Bootable external drive for Windows & OSX

This is how I created a bootable external drive with two partitions: One for WDS/Ghost etc. and the other for OSX install disk. For my drive, I've got a custom WinPE startup OS, and the OS 10.8 install image. The end result is an external drive that I can use to image or backup almost any computer that I come across. Below are the steps that I took to create the drive, but I'll cut to what I got hung up on: The Windows partition must be Active or your machine won't boot to it. Restoring the OSX image will remove this from the NTFS partition.

1. Create your Windows partition. (these steps can also be done in disk management)
  1. Run CMD as an administrator (you must right click on CMD and run as administrator, not just be logged in as an administrator) 
  2. In CMD, run diskpart 
  3. list disk 
  4. select disk <#>  
  5. clean (! will remove all current partitions !) 
  6. create partition primary size=<n> (MB) 
  7. active 
  8. format fs=ntfs quick  
  9. assign letter=<L> (drive letter you want)

*DATASET RECORDS*.
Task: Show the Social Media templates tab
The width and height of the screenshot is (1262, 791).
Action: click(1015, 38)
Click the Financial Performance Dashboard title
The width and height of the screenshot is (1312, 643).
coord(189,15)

*AIM*. Carry on the bootable drive guide from the point where it stops. The material is not part of the bootable drive guide.

*TASK RESULT*.
  10. create partition primary (this will be the 2nd partition for OSX with the remaining space on the disk) 
  11. exit 
  12. After the volume is visible in the OS, you can copy your bootloader files over etc. 

2. Mac partition. You'll need to remove your drive from Windows, and plug it in to a Mac. 
  1. Open the Disk Utility, you'll see the drive with two partitions. The first partition is the NTFS one that we just made, and the second is the partition that we created, but haven't formatted. 
  2. Locate the InstallESD.dmg file for OS 10.8. If you have the installer, it is located inside package contents in /Contents/SharedSupport/ 
  3. In the Disk Utility, select File > Open Disk Image, and select the InstallESD.dmg file 
  4. Mount InstallESD by double clicking on it inside of the Disk Utility 
  5. Select the mounted image (Mac OSX Install ESD), and click on the Restore tab 
  6. Drag the 2nd partition to the Destination, and click the Restore button 
  7. After the image has been restored, you can copy additional files to the partition 


3. Fix the first partition. OSX may have made the windows partition non-active, meaning when you try to boot to it, it will default to the second (Mac) partition. 
  1. Remove the device and put it back in a windows machine.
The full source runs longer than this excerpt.